Ранняя осень 1932 года не была в Кохановке похожа на многие прежние осени. С плетней не свешивались на улицы тяжелые головы тыкв, не валялись долго на стежках палые яблоки и груши, не виднелись на жнивье в приусадебных участках брошенные на расклев курам колосья, не струился из печных труб разящий самогонной брагой дым. И многого другого не было заметно, что свидетельствовало бы о безмятежном течении жизни крестьян, о спокойном ожидании ими дремотной от благополучия зимы.
Жидкий урожай собрал в эти жнива кохановский колхоз. Уже закончилась молотьба хлеба, а план поставок еще далеко не был выполнен. Люди возвращались с работы угрюмыми. Некоторые с опаской стреляли глазами по сторонам, ощущая в карманах или на дне кошелок из-под еды тяжесть тайком прихваченного с тока зерна… Ничего нет страшнее для крестьянина, чем беспомощность перед угрозой голодной зимы…
Вчера за левадами скосили колхозную гречиху, а сегодня утром влажные покосы оказались с изрядными залысинами.
На бывшей Оляниной усадьбе, где раскинулся теперь колхозный двор, целый день Платон Гордеевич тесал балки для строящегося коровника. И сейчас, испытывая ноющую боль в пояснице, он неторопливо шагал домой. Когда поравнялся с сельсоветом, услышал, как позвал его в открытое окно Степан.

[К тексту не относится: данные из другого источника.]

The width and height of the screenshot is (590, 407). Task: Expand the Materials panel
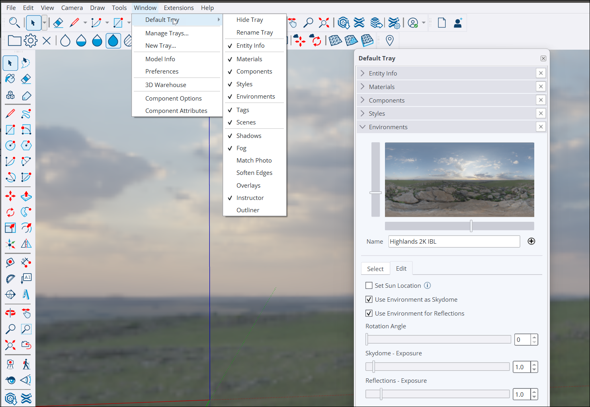pos(362,86)
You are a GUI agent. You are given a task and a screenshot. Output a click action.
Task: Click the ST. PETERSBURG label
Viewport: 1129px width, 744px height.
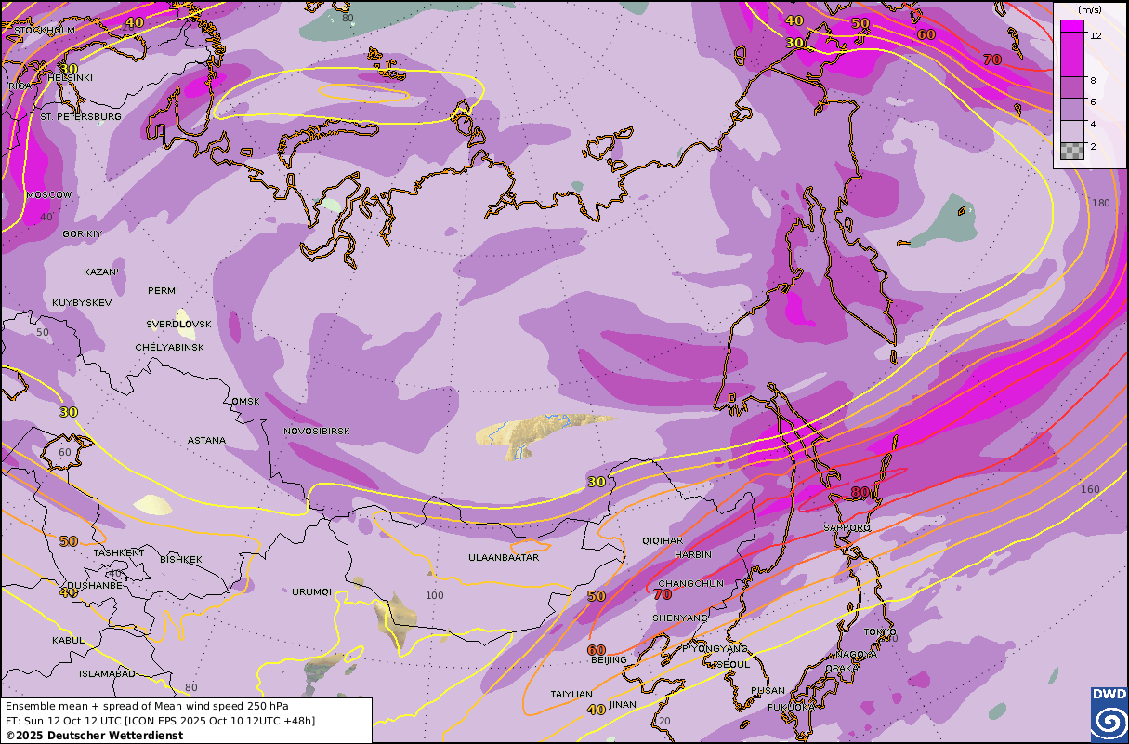tap(80, 117)
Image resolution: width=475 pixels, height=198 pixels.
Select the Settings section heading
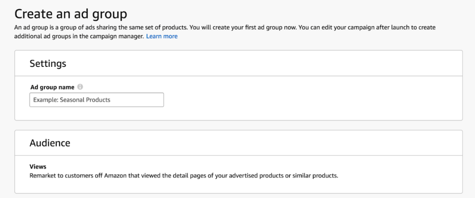point(48,63)
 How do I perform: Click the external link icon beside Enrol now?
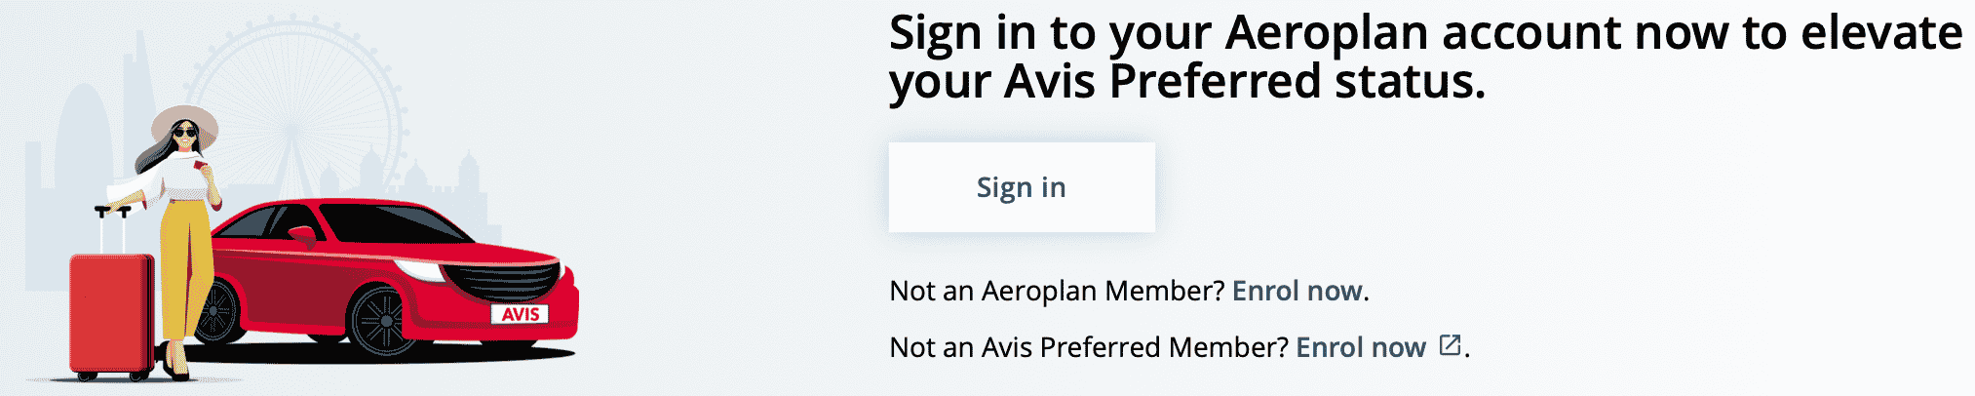pos(1451,345)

В кабинете Степана сидел у стола розовощекий молоденький милиционер. Его подпоясанная новым широким ремнем синяя гимнастерка была перечеркнута на груди скрипучими портупеями, поддерживавшими с правой стороны лоснящуюся желтизной кобуру с наганом, а с левой — толстую полевую сумку. Чувствовалось, что милиционер очень доволен своим грозным видом и тем впечатлением, которое производит на людей. Платон Гордеевич со сдержанной почтительностью поздоровался с милиционером и озадаченно спросил у Степана:
— Зачем звал, Степан Прокопович?
— Помощь ваша требуется, Платон Гордеевич.
— Какая и в чем?
— Лунатиков наших пора к рукам прибрать. Но есть и похитрее людишки. Крадут почем зря.
— Да, негоже. — Платон Гордеевич вздохнул и посмотрел на милиционера, не зная, говорить ли ему о том, что хотелось сказать. Решился: — Но люди — они и есть люди. Одна чистая совесть, если жевать нечего, на белом свете их не продержит.
— Это как же понимать? — включился в разговор милиционер. Голос у него был тоже юношеский, ломкий, с нарочитой басинкой.
— Как понимать? — Молодость милиционера почему-то раздражала Платона Гордеевича. — Вот вы, товарищ, получаете хлеб и другие продукты по карточкам. Жалованье каждый месяц получаете, казенную одежду. А возьми да все это отрежь вам. Что будете делать?
— Воровать не пойду. — Милиционер, заскрипев ремнями, поднялся, прошелся по кабинету. — Да такого и быть не может.
— Вот видите! — Платон чему-то обрадовался. —
— Выполнит колхоз хлебопоставки, получите, — с уверенностью сказал милиционер, останавливаясь перед Платоном Гордеевичем.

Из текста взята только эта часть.